The problem was simple: in the middle of a bitter economic recession,
no one had any money to hire me. I found myself applying for jobs that
I was overqualified for but which I lacked direct experience. I was
back to that age old dilemma about how to get experience when no one
was willing to give me any. It was tough on the ego and involved many,
many job applications and much disappointment and frustration. I did
however have the many good workouts that I promised myself when I was
in Europe and I did enjoy greatly the camaraderie of my old friends.
My new friend from Barcelona, Ramiro, visited me for a week in California
and I am sure we will be friends for life.

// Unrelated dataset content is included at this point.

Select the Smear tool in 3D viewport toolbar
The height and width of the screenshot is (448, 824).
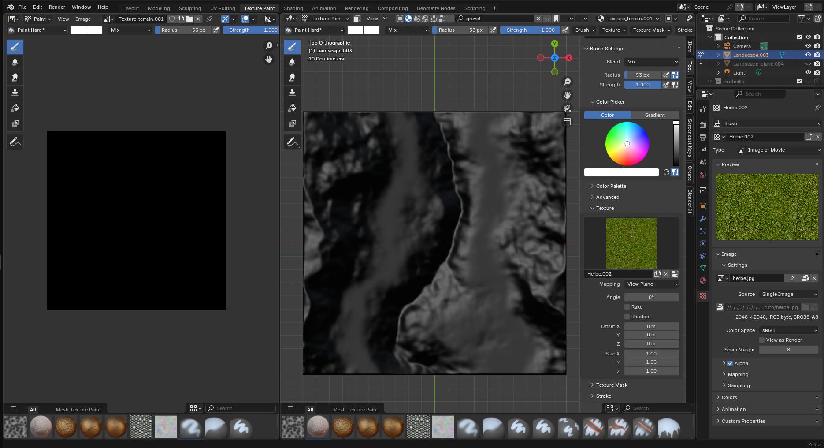pos(292,77)
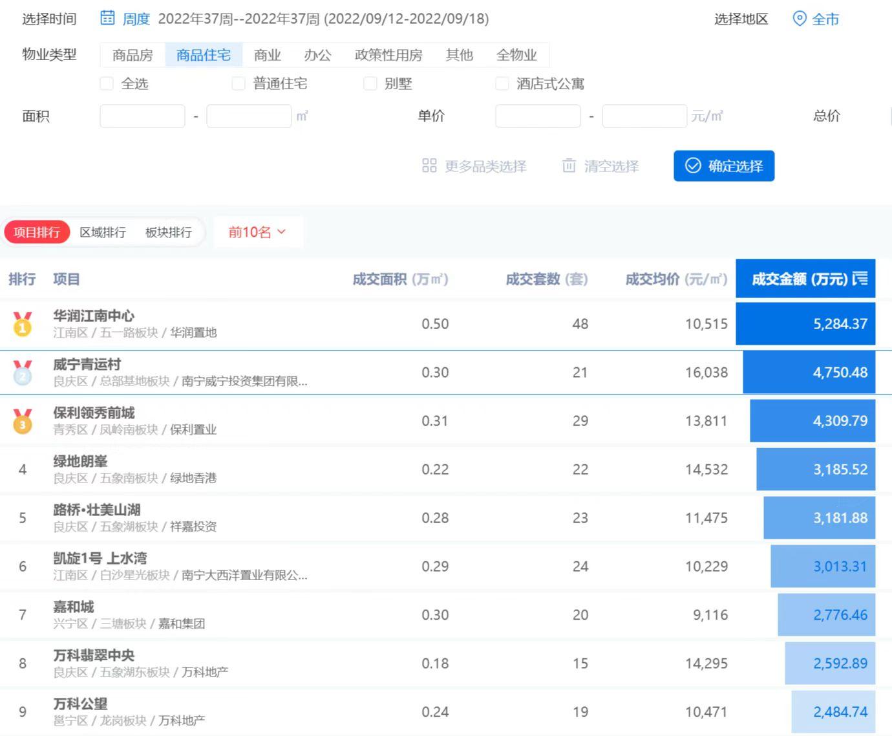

      The great enthusiasm I felt in Europe about
living and enjoying my life more fully improving my life back in the
States of course naturally wore off over time as I slogged through
the quotidian details of routine life. And true to life, as time passed
my trip became idealized; the bitter moments of hard travel lost their
bite and the educational and novelty aspects of the trip assumed greater
importance. I think back now, six full months later (it has taken me
this long to enter this journal into my computer), nostalgically about
the beauty of Prague and the history of Berlin and the craze of Spanish
nightlife. True to my parents prognostications, I am infinitely glad
that I took this trip and I often look back and feel awe about much
of what I saw. It is so easy now to talk or think back on Europe with
great enthusiasm.
      Upon reading the journal back in the States,
it is interesting to observe how laconic and strained my writing is
at the beginning of the trip (when I was nervous and uncomfortable)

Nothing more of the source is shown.